# TASK REQUIREMENTS
Skip every picture and copy only the lines from the one containing "The height and" to the final line of the records below.

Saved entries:
--- START ---

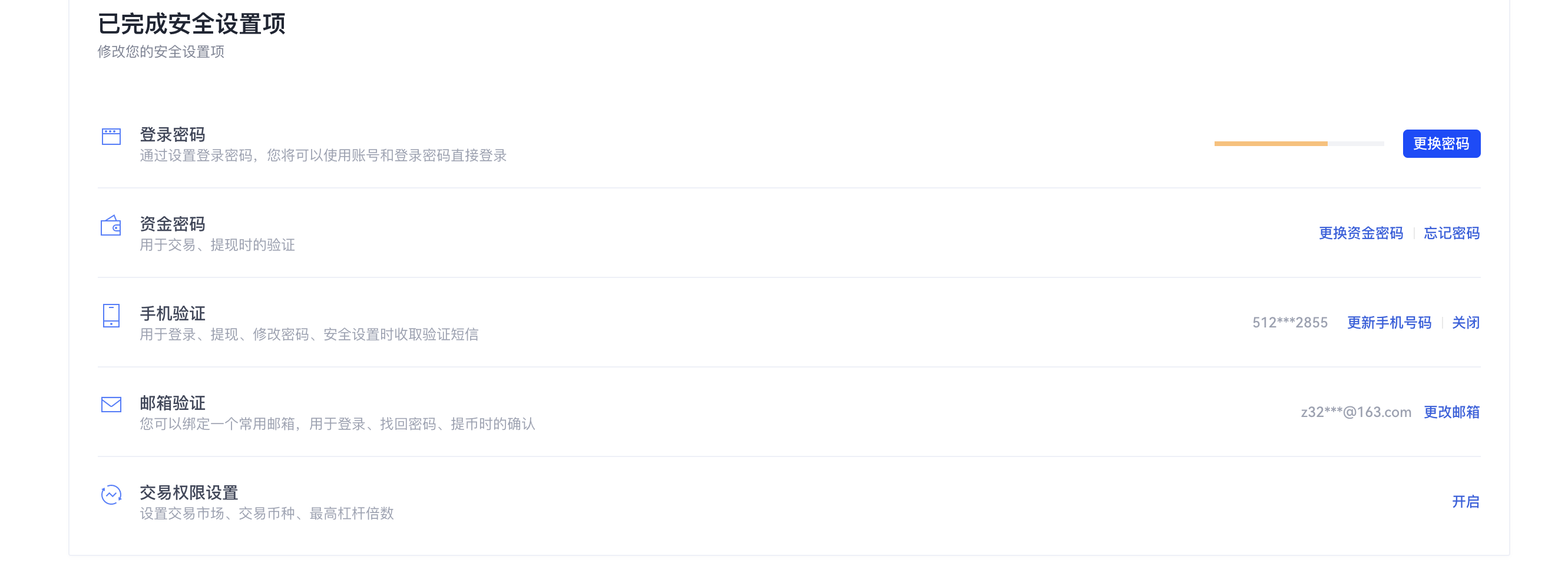
Task: Click the login password window icon
Action: coord(111,137)
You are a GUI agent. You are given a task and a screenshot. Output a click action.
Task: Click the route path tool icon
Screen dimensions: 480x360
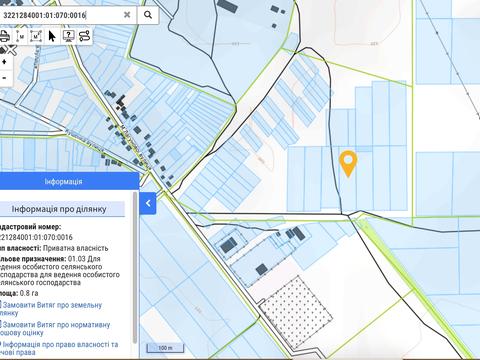(x=85, y=36)
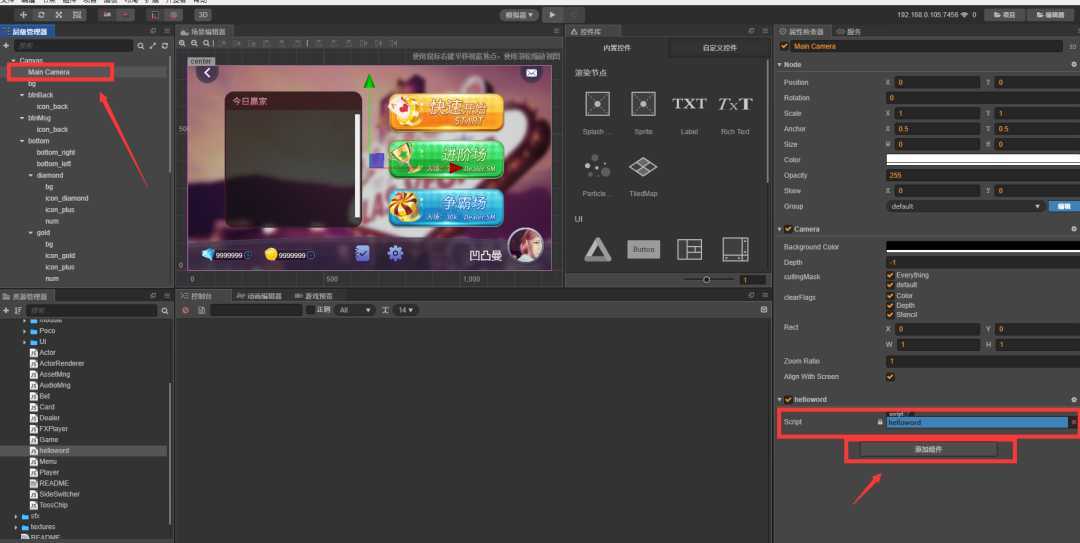1080x543 pixels.
Task: Open the Group default dropdown
Action: point(965,206)
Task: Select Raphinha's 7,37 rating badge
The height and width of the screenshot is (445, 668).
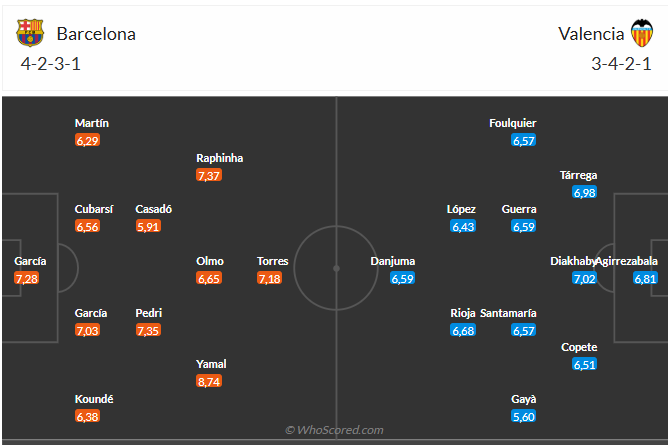Action: pyautogui.click(x=209, y=175)
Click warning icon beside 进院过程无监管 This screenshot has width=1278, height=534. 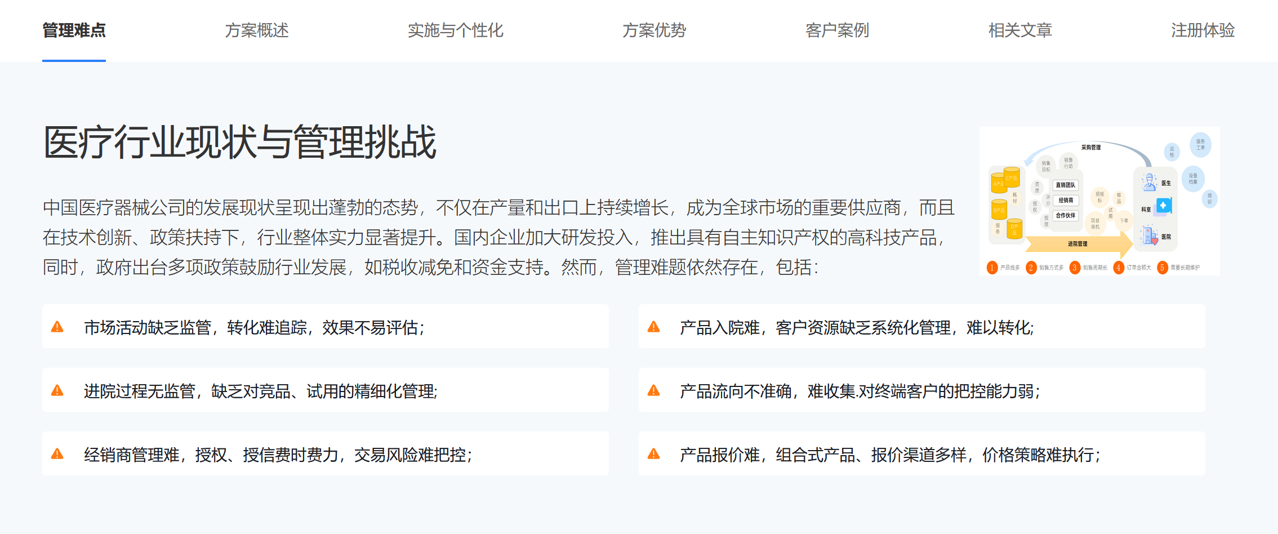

--- END ---

# YOUR SOLUTION
The height and width of the screenshot is (445, 668).
Action: pyautogui.click(x=209, y=175)
Click warning icon beside 进院过程无监管 This screenshot has width=1278, height=534. 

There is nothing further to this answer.